Class SegmentSchemaCache

java.lang.Object
org.apache.druid.segment.metadata.SegmentSchemaCache
Direct Known Subclasses:
NoopSegmentSchemaCache

public class SegmentSchemaCache extends Object
In-memory cache of segment schema used by CoordinatorSegmentMetadataCache.

The schema for a given segment ID may be present in one of the following data-structures:

  • realtimeSegmentSchemas: Schema for realtime segments retrieved from realtime tasks
  • schemasPendingBackfill: Schema for published segments fetched from data nodes using metadata queries.
  • recentlyBackfilledSchemas: Schema for segments recently persisted to the DB. This is needed only to maintain continuity until the next DB poll.
  • publishedSegmentSchemas: Schema for used segments as polled from the metadata store.
The cache always contains segment schemas with version CentralizedDatasourceSchemaConfig.SCHEMA_VERSION.
  • Constructor Details

    • SegmentSchemaCache

      public SegmentSchemaCache()
  • Method Details

    • isEnabled

      public boolean isEnabled()
      Returns:
      true if schema caching is enabled.
    • setInitialized

      public void setInitialized()
    • onLeaderStop

      public void onLeaderStop()
      This method is called when the current node is no longer the leader. The schema is cleared except for realtimeSegmentSchemaMap. Realtime schema continues to be updated on both the leader and follower nodes.
    • isInitialized

      public boolean isInitialized()
    • awaitInitialization

      public void awaitInitialization() throws InterruptedException
      CoordinatorSegmentMetadataCache startup waits on the cache initialization. This is being done to ensure that we don't execute metadata query for segment with schema already present in the DB.

*Given information*:

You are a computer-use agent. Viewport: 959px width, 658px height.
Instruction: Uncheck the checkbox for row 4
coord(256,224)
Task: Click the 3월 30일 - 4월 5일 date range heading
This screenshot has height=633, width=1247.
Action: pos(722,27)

---

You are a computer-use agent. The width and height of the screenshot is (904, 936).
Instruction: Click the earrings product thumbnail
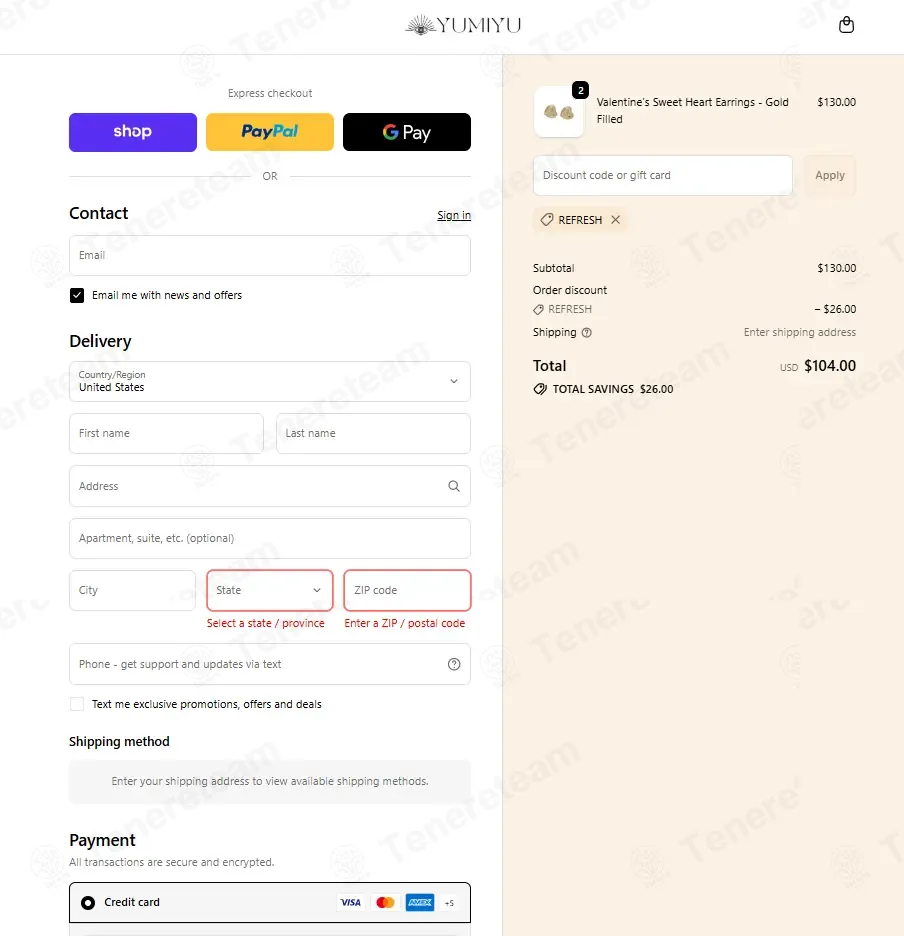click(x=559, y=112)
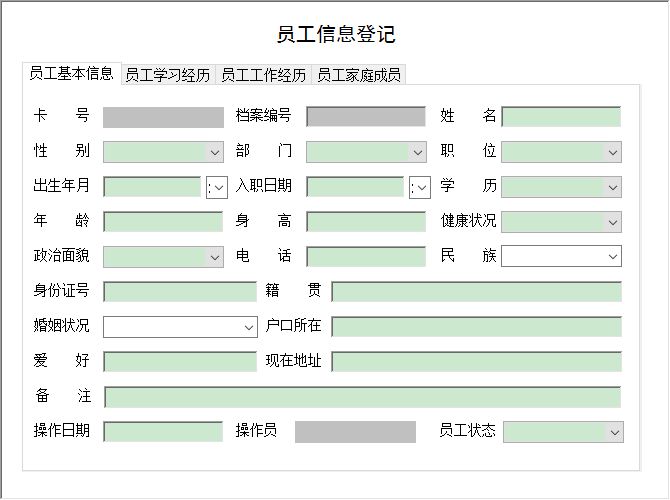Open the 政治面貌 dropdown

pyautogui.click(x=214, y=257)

*Stated problem*: Why, according to the SegmentSchemaCache page, does CoordinatorSegmentMetadataCache startup wait on the cache initialization? Answer in one to three sentences.

*Output of the exercise*: The startup waits so that a metadata query is not executed for any segment whose schema is already present in the DB.